When I trained my model several times with different seed setting. And I use 70% data for training, 30% data for testing. After training, test on the test set.

But different seed leads to very different test results, like the following:

seed: 41, 93, 142, 194, 245
test: 95%, 90%, 96.67%, 95%, 93.33%

The biggest difference is 6.67 %.

Can anyone help me and explain why? I’m very confused Because I think different seed should get similar results when using the same training data and test data.

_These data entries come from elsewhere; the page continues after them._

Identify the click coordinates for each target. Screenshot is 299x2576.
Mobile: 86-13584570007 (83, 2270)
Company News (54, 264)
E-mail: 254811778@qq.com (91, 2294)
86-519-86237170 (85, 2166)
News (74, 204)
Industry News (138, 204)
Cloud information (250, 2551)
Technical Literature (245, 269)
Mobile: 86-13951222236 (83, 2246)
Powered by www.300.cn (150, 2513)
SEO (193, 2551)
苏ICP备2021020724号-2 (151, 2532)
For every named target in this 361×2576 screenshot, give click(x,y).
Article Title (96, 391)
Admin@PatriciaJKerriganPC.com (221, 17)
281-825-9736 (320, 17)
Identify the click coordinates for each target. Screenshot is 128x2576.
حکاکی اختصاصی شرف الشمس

I used this function for seed setting and I used CPU only:

def setup_seed(seed):

torch.manual_seed(seed)
torch.cuda.manual_seed_all(seed)
np.random.seed(seed)
random.seed(seed)
torch.backends.cudnn.deterministic = True
torch.backends.cudnn.benchmark = False

Thanks in advance.

A high variance in the final model performance points to an unstable training routine, which might come from different data splits, the model architecture, model initialization etc.

You could try to stabilize the training for different seeds by e.g. changing the parameter initialization or making sure the data split is stratified.
You should not pick the best result based on a specific seed. If you can’t stabilize the training, you could calculate the mean and stddev of the accuracy and report this instead.

Thank you very much! I will try your advice later.